From the beginning of today's walk, I felt connected to Julian. Not far from the start at Noblesville's Hazel Dell Road, the Midland Trace Trail took me past a pond where I fished with my dad. Julian loved to fish. He and the males of all ages in his family went on annual fishing trips, renting a houseboat and bonding in meaningful ways (I'm sure they also let their beards grow scruffy, played jokes on each other, and told stories that improved the size of previous years' catches). I was surprised when I learned that Judge Julian loved to fish, and I can't imagine him with a scruffy beard. But people and things need a chance to change, at least once in a while.

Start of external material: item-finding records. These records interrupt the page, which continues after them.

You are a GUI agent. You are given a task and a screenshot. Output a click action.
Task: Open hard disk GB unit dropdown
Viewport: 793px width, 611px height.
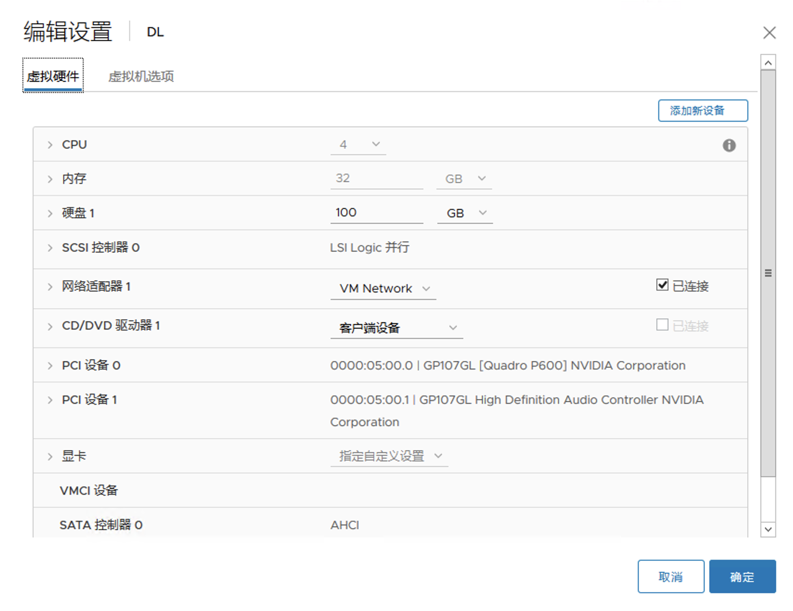(x=465, y=213)
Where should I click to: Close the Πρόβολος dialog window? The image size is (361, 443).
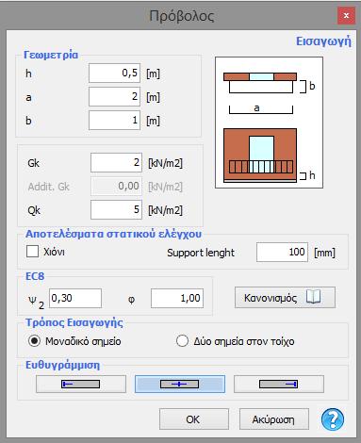pyautogui.click(x=346, y=16)
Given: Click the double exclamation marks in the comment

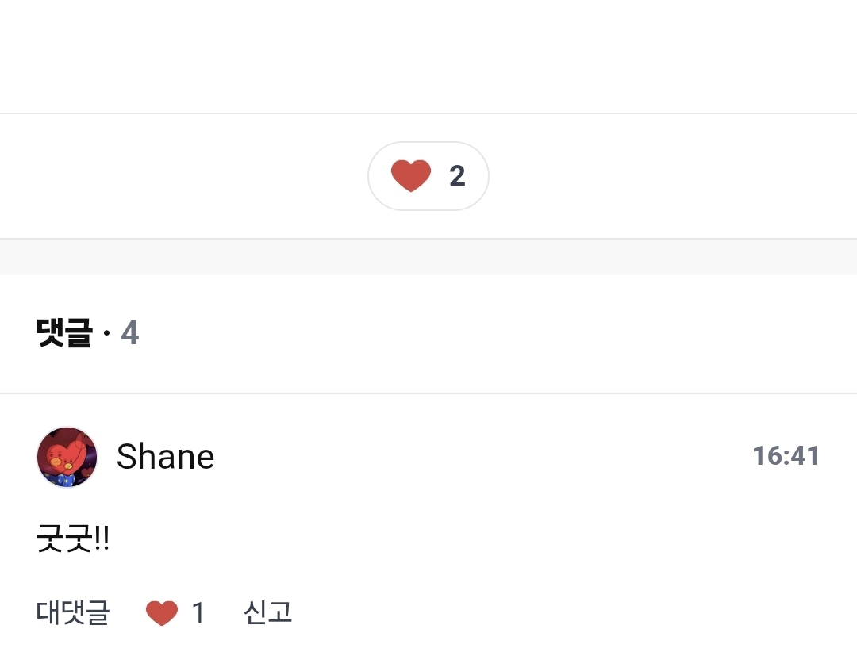Looking at the screenshot, I should click(x=102, y=541).
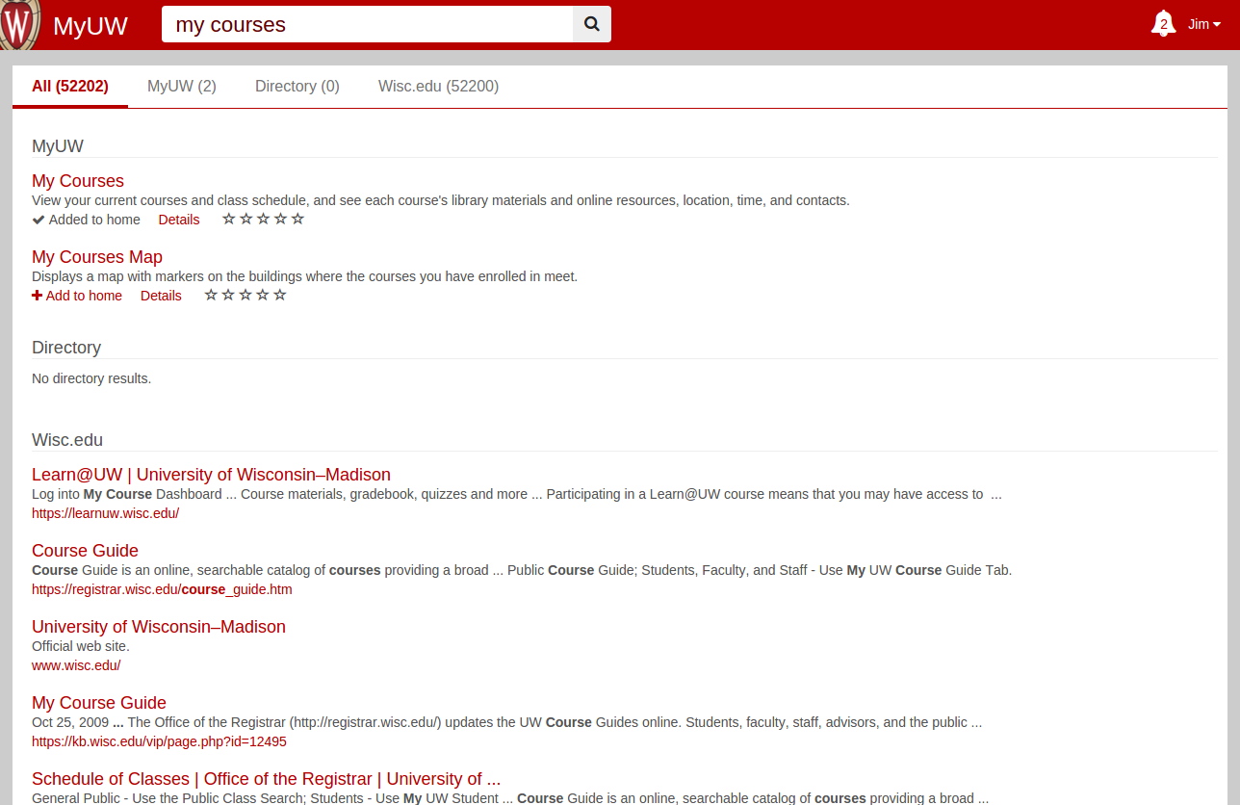1240x805 pixels.
Task: Open the Wisc.edu (52200) tab
Action: 438,87
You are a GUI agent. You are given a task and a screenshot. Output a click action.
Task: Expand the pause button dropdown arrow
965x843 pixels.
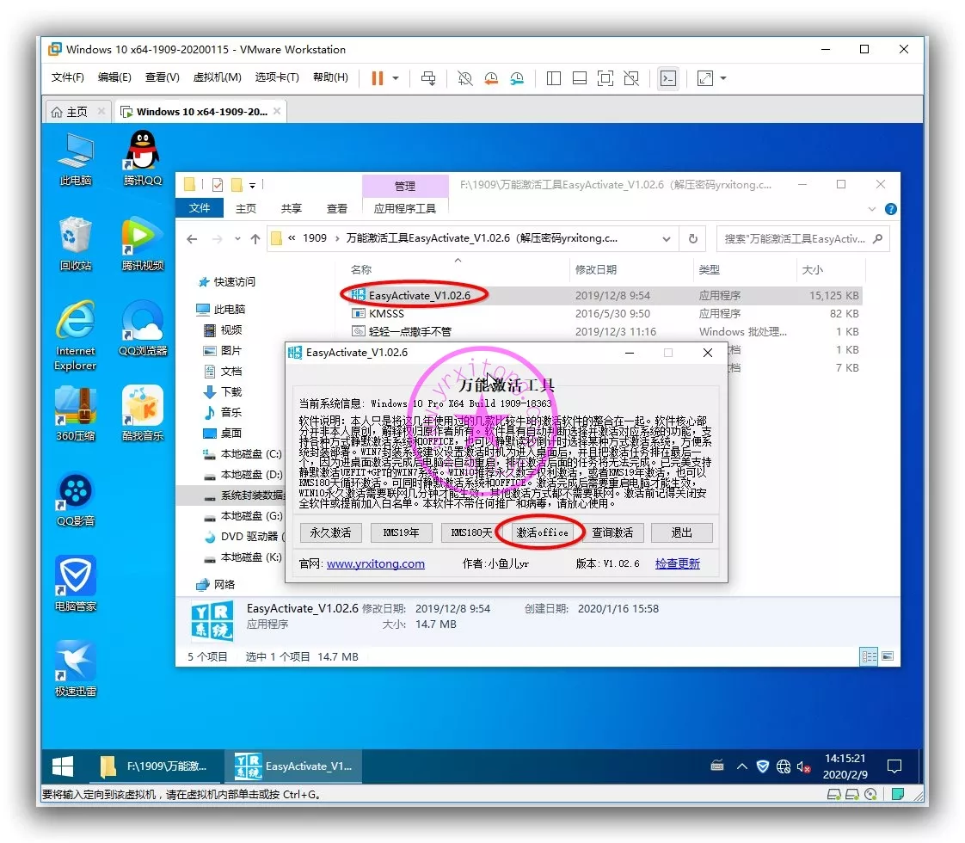[396, 78]
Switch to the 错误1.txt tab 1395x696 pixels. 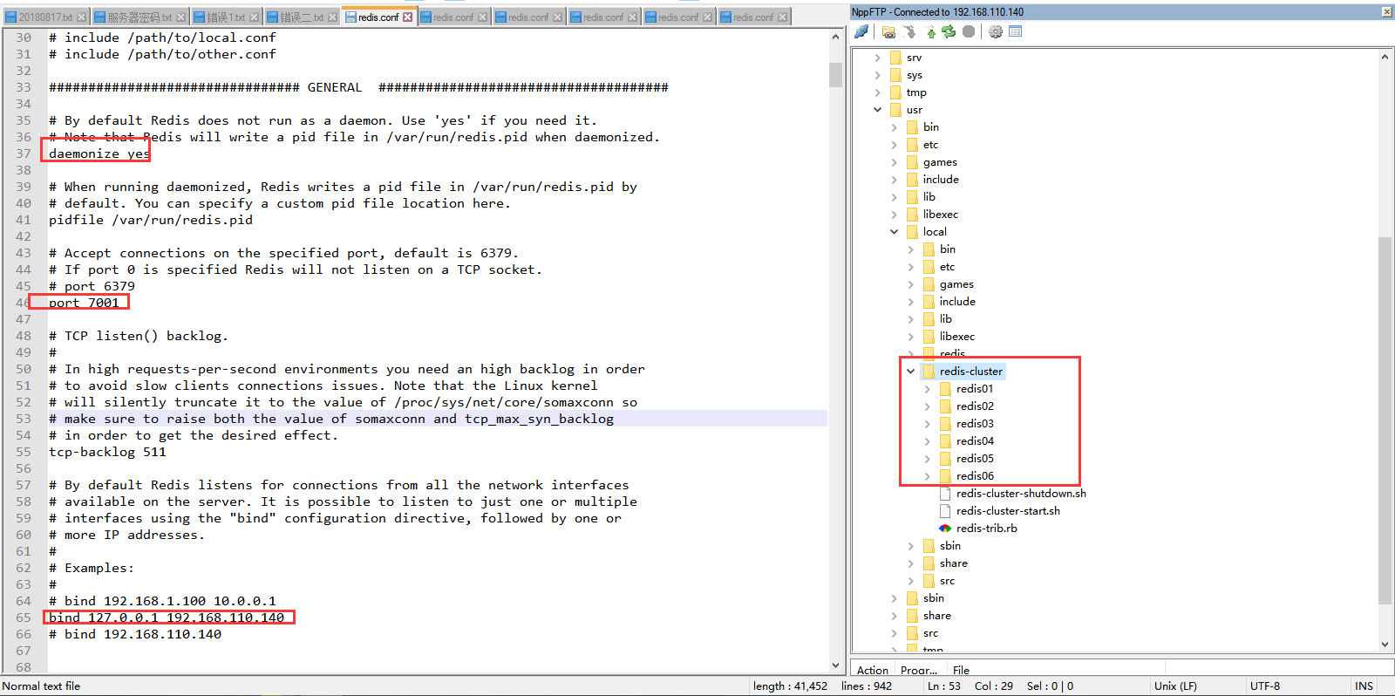225,17
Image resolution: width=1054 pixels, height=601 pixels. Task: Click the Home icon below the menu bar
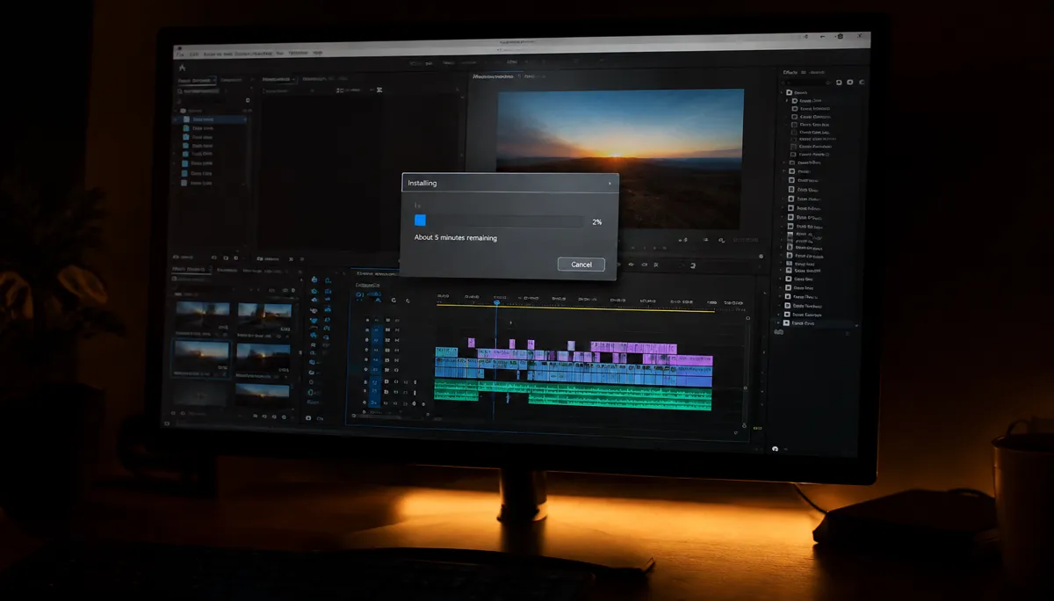182,68
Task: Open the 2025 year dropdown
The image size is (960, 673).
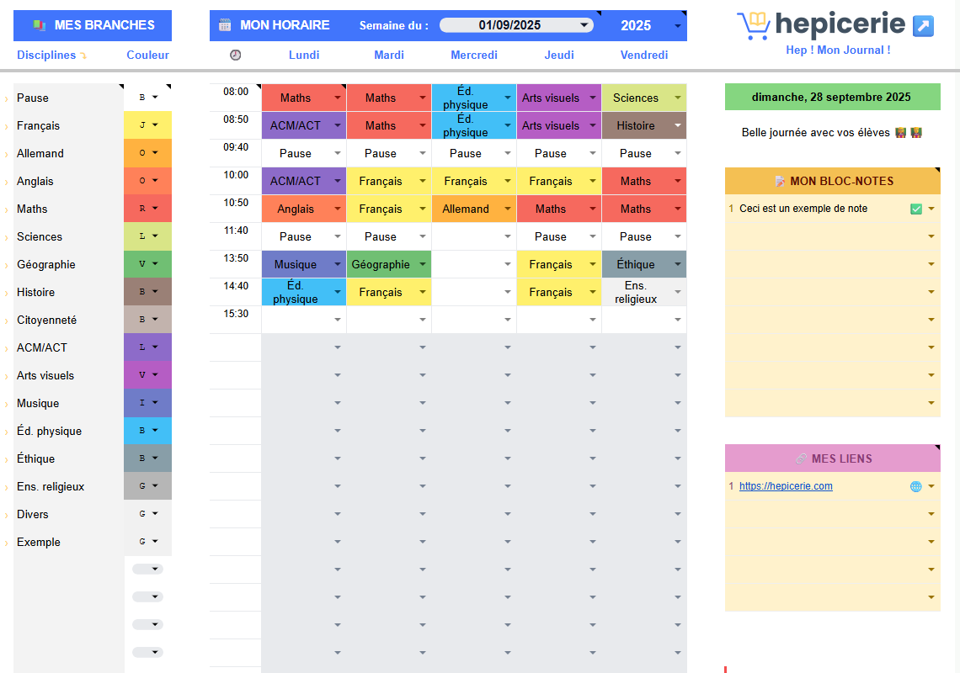Action: 677,26
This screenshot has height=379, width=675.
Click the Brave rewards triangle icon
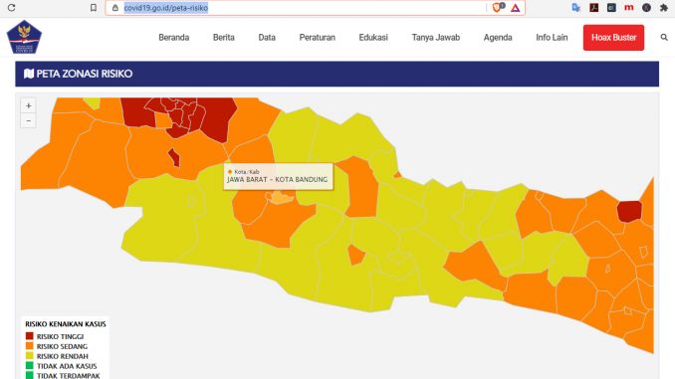516,8
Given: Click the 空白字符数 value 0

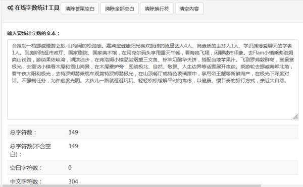Looking at the screenshot, I should pos(70,168).
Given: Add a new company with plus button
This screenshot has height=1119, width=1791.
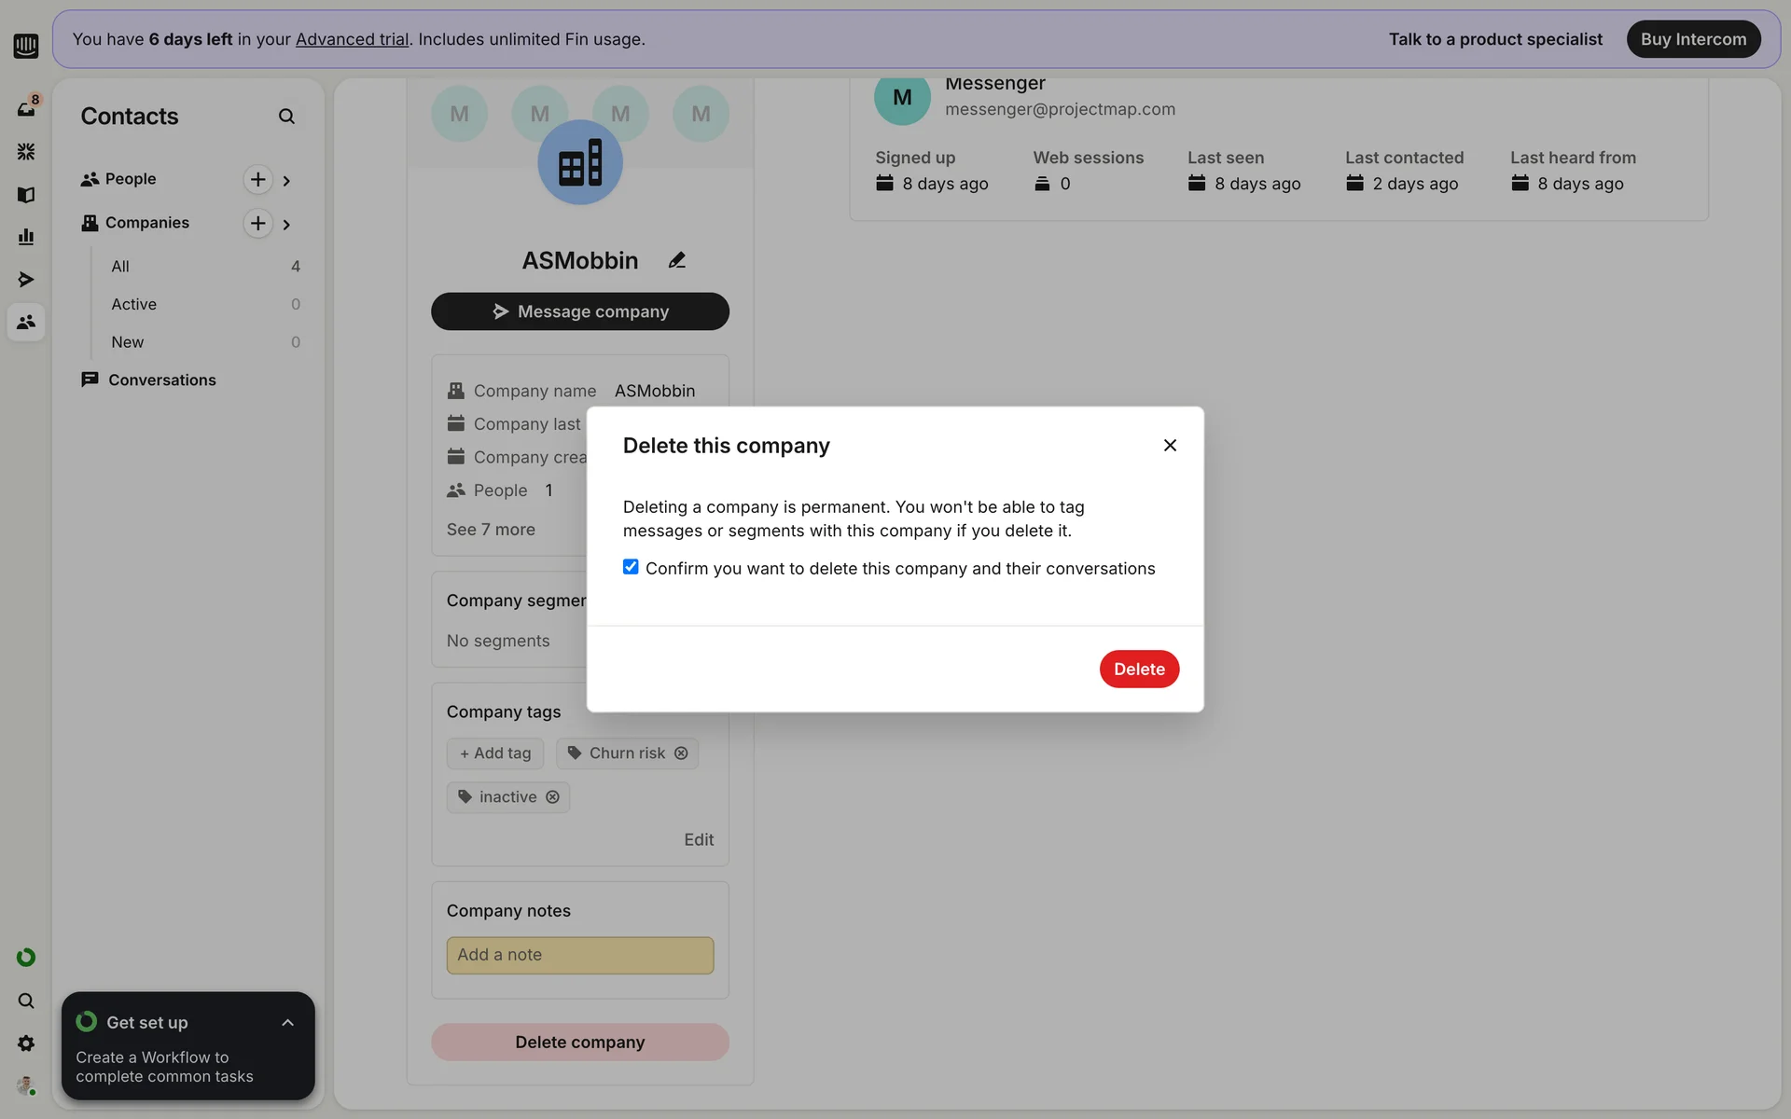Looking at the screenshot, I should [x=257, y=223].
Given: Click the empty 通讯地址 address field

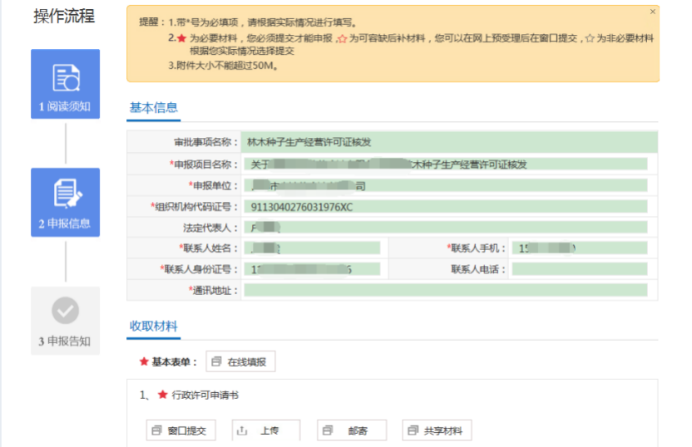Looking at the screenshot, I should (x=446, y=290).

There's no reason why pragmatism and spontaneity can't co-exist.

To the south of that pond, used by the city of Westfield for water treatment, is a gravel pit where my dad and I also fished. (Mostly he fished and I sat on the enormous boulders, pretending they were horses--is there a little girl anywhere who didn't have a horse-crazy phase?) I think the gravel pit has been filled in at least partially to be a suitable retention pond for an upscale subdivision, and the boulders have likely been sold off and moved elsewhere. I'm guessing the fisherman Julian would long for the gravel pit and its massive catfish if he had known about it; the pragmatic Julian, however, would know that a gravel pit is too deep and treacherous to be part of a neighborhood--and he would understand that people have to live somewhere, so why not on a desirable piece of land? Change might be necessary, but it often is not easy--especially where one's memories reside.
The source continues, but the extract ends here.